The Court of Appeals for the First District of Texas (“Texas Appellate Court”) held in its Memorandum Opinion filed on June 21, 2018 that the plaintiff’s negligence claim against the defendant hospital for sending armed officers to his hospital room where he was tased and shot was a health care liability claim. Because the plaintiff failed to serve a statutorily sufficient expert report showing that his claim has merit, pursuant to the Medical Liability Act (Chapter 74 of the Texas Civil Practice and Remedies Code), the plaintiff’s negligence claim against the hospital should have been dismissed.
Chapter 74 defines “health care liability claim” as: “a cause of action against a health care provider for treatment, lack of treatment, or other claimed departure from accepted standards of medical care, or health care, or safety or professional or administrative services directly related to health care, which proximately results in injury to or death of a claimant, whether the claimant’s claim or cause of action sounds in tort or contract.” TEX. CIV. PRAC. & REM. CODE § 74.001(a)(13).

GIVEN DATA:
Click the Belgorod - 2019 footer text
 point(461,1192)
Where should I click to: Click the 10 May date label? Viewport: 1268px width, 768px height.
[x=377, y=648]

REQUIREMENT A: Retype the passage of the Texas court ruling summary from "Chapter 74 defines" to "CODE § 74.001(a)(13).".
REQUIREMENT B:
Answer these questions using the Texas court ruling summary:
(i) On what date was the Memorandum Opinion filed?
(ii) What did the plaintiff fail to serve?
(iii) Which section of the Texas Civil Practice and Remedies Code is cited for the definition of "health care liability claim"?
REQUIREMENT C: Carry on the Texas court ruling summary from its last sentence.

TASK RESPONSE A:
Chapter 74 defines “health care liability claim” as: “a cause of action against a health care provider for treatment, lack of treatment, or other claimed departure from accepted standards of medical care, or health care, or safety or professional or administrative services directly related to health care, which proximately results in injury to or death of a claimant, whether the claimant’s claim or cause of action sounds in tort or contract.” TEX. CIV. PRAC. & REM. CODE § 74.001(a)(13).

TASK RESPONSE B:
(i) June 21, 2018.
(ii) A statutorily sufficient expert report showing that his claim has merit.
(iii) Section 74.001(a)(13).

TASK RESPONSE C:
Where a claim against a health care provider alleges a departure from safety standards, it is a health care liability claim if there is a substantive nexus between the safety standards allegedly violated and the provision of health care. The pivotal issue is whether the standards on which the claim is based implicate the defendant’s duties as a health care provider, including its duties to provide for patient safety. Also considered is the extent to which expert testimony from a health care professional is necessary to support the claim.
The Texas Appellate Court held: “The crux of [the plaintiff’s] claim is that the Hospital Defendants acted below the standard of care in sending to [the plaintiff’s] hospital room armed officers who were not supervised by healthcare professionals and were not adequately trained to handle mentally ill patients. [The plaintiff] argues that the Hospital Defendants should have established proper policies to protect people in the hospital. This claim asserts a cause of action against a health care provider for an alleged departure from accepted standards of safety … [the plaintiff’s] claim implicates the Hospital Defendant’s duties as health care providers, including the duty to ensure patient safety.”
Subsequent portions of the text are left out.